● Aim
Copy out each of the lines below that contains the word "width".

Start of Material supplied

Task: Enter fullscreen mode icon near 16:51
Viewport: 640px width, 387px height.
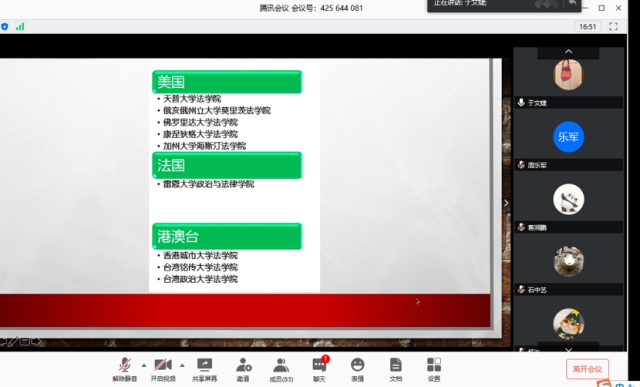Action: [x=613, y=27]
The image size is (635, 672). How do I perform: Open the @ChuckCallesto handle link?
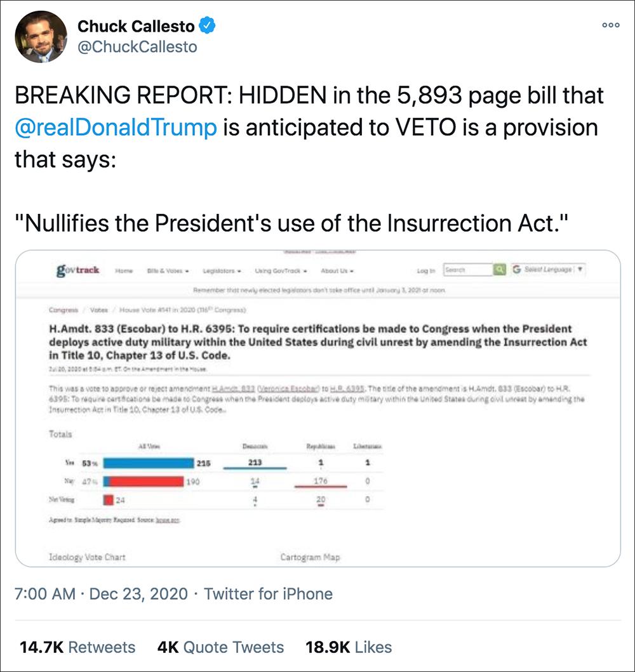pyautogui.click(x=137, y=47)
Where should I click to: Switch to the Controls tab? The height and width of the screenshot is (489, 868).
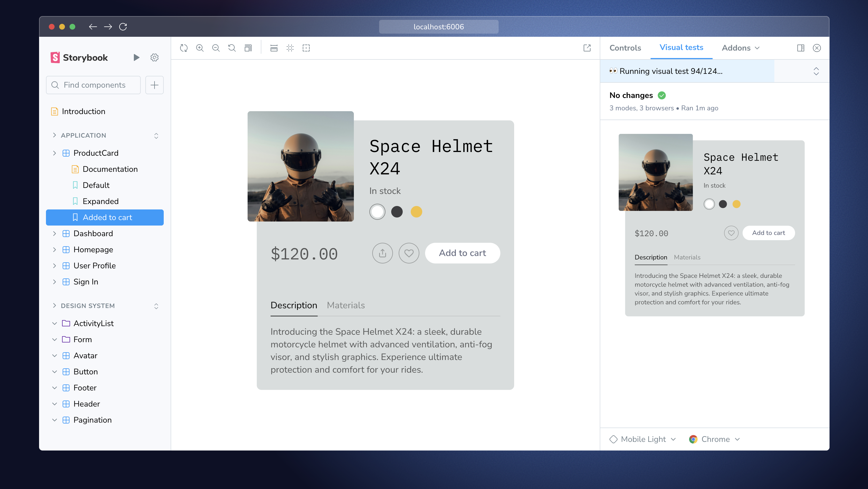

End of Material supplied

● The response
Viewport: 640px width, 387px height.
Where should I click to: Switch to the Controls tab? The height and width of the screenshot is (489, 868).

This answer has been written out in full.